In her essay “World on the Edge,” from which the book derives its title, activist Vandana Shiva notes correctly that the TRIPs Agreement recognizes IPRs as private but not common rights.  As a result, while developed country corporations can reap higher returns on their innovations everywhere, villagers, farmers and tribes who generate knowledge and innovations as intellectual commons are unable to do the same.  Instead, with minor modifications, their ideas are “pirated” and patented by corporations.
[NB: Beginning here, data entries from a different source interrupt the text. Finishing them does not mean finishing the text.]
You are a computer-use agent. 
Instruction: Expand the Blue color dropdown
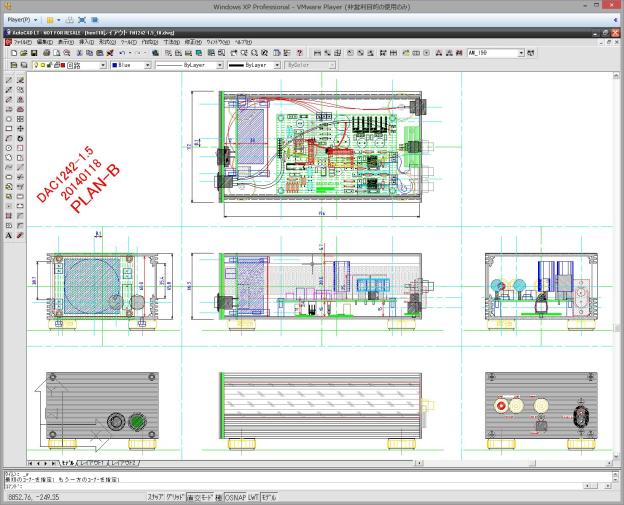pyautogui.click(x=130, y=65)
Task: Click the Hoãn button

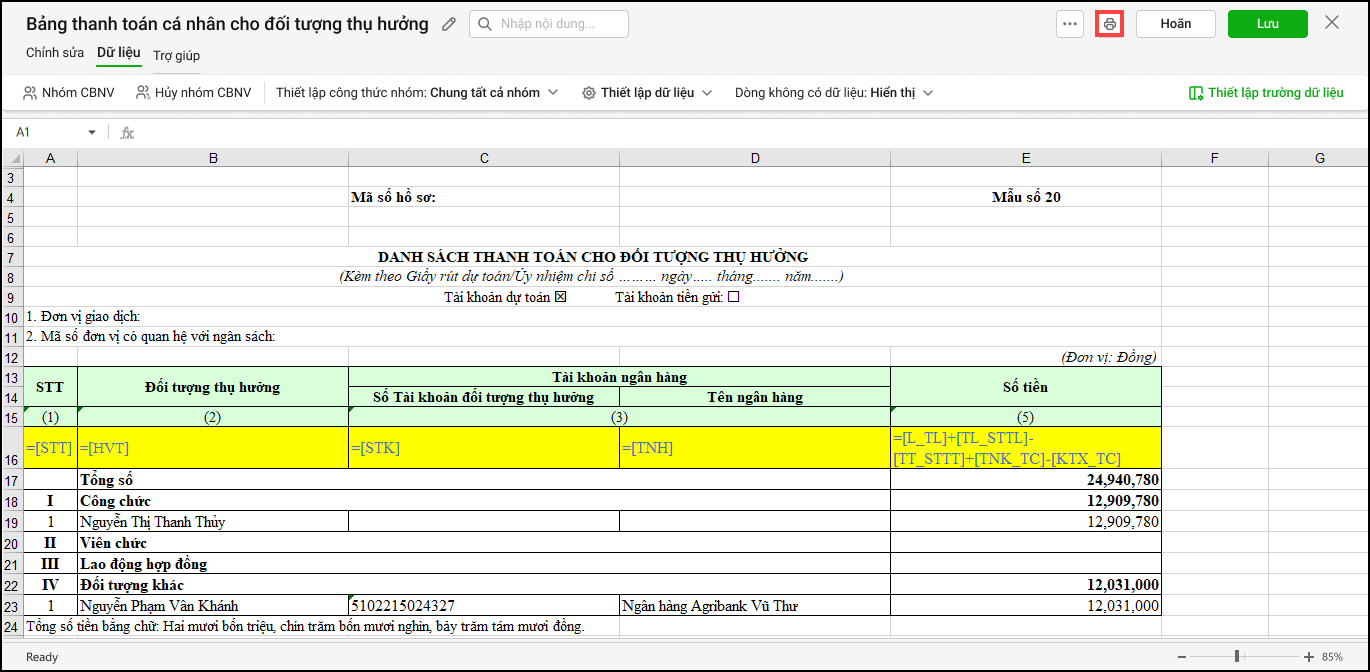Action: [x=1175, y=24]
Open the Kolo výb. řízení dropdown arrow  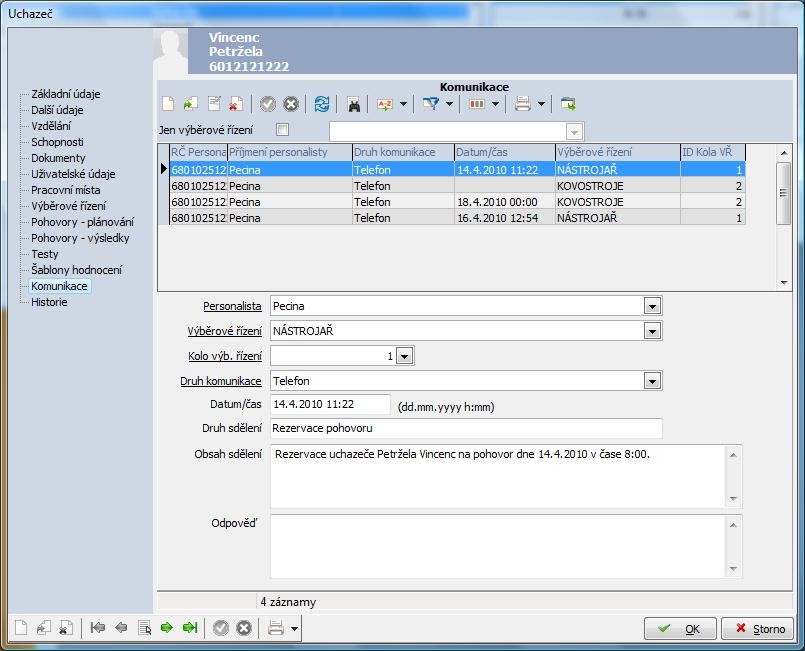(x=404, y=356)
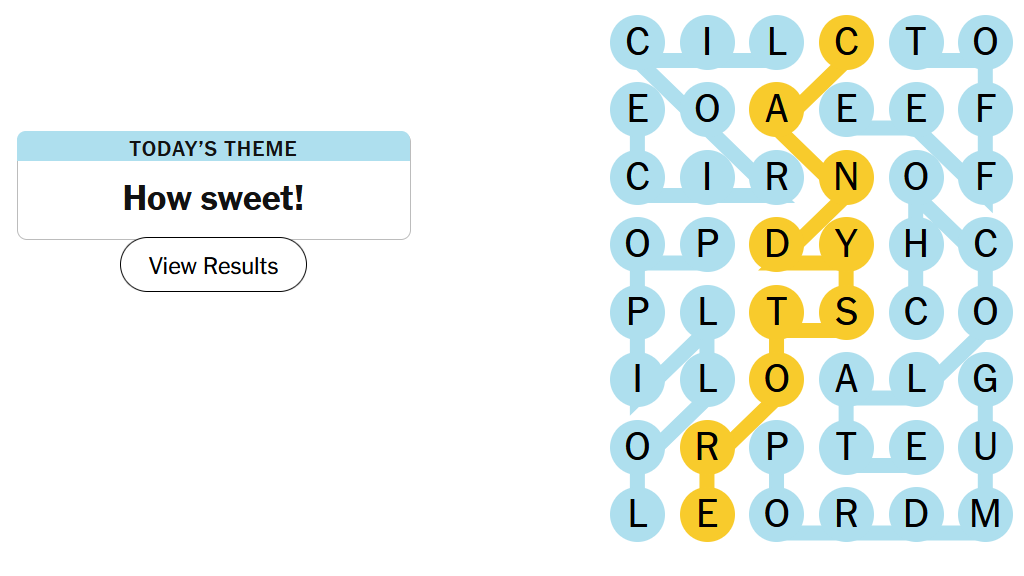
Task: Select the yellow letter D tile
Action: [776, 245]
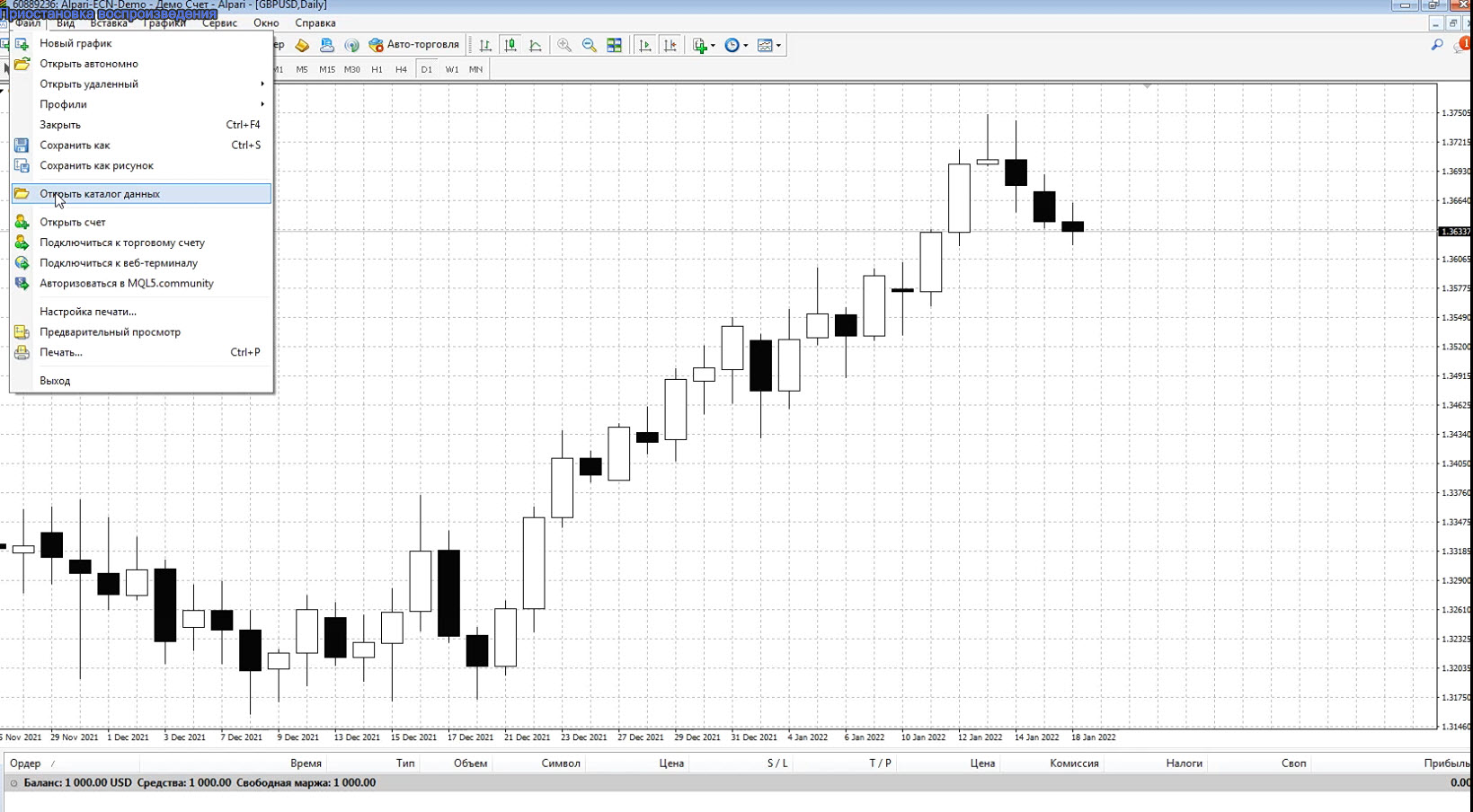
Task: Switch the chart to the H4 timeframe
Action: click(x=401, y=69)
On the question of environment, which she also discusses, Shiva takes a more extreme position.  She deplores globalisation for causing increased pollution (“The average chicken travels 2,000 km before being eaten”) and for turning developing countries into the dumping ground for developed country pollution (“Asia remains the largest dumping ground for West’s waste.”)  But she does not back these assertions by compelling economic analysis.  What if geographical specialization reduces the pollution generated prior to the chickens being shipped so that net pollution declines even as they travel 2,000 miles?  And even if pollution does rise, what if the social benefit from lower chicken prices exceeds the social cost of pollution?

The journalist Polly Toynbee offers a fascinating discussion of “cultural globalisation”.  She makes no apologies if globalisation leads everyone around the world to drink Coca Cola or watch Basic Instinct on the video.  If people enjoy the drink and the movie, why should they be deprived of them?  She also sees cultural globalisation as a means of advancing women’s rights: “Cultural globalization means global feminism, freeing women everywhere.”

But, like other authors in the volume, Toynbee is quick to draw a line.  She sees much danger in the press and broadcasting being globally controlled by a small number of individuals.  She is particularly perturbed that Rupert Murdoch controls 41 percent of the total newspaper readership in Great Britain and uses this power to promote his political ideas.  This would seem to be a legitimate concern and one with even more serious implications for democratic developing countries, which often lack the institutions to develop their own media.

The sociologist Arlie Hochschild analyses the provocative phenomenon of global care chains whereby Third World mothers migrate to take care of the First World children, leaving their own children in the care of other Third World mothers.  She views this critically, arguing that the poor migrant mother’s “child may be getting less motherly care than the First World child”, and favours policies that will discourage such migration.

Arguably, this is wrong diagnosis and, hence, wrong prescription.  It is entirely possible that while the migrant mother brings her loving care to the First World children, not available from their super-busy mom, her own children back home are reared under the loving care of her extended family that is so common in traditional cultures.  Moreover, even when this is not true, one must ask whether the educational and other opportunities opened up by the migrant mother’s earnings do not outweigh the cost of the children being reared by someone else.

The volume thus offers much food for thought. The icing on the cake is the introductory chapter, written in a debating format, by the editors.  Here we have two acute minds, engaged in a lively dialogue.  The reader will surely feel pleasure, while being instructed, at being given the chance to sit in on the conversation.

Times Higher Education Supplement, September 29, 2000, p. 30.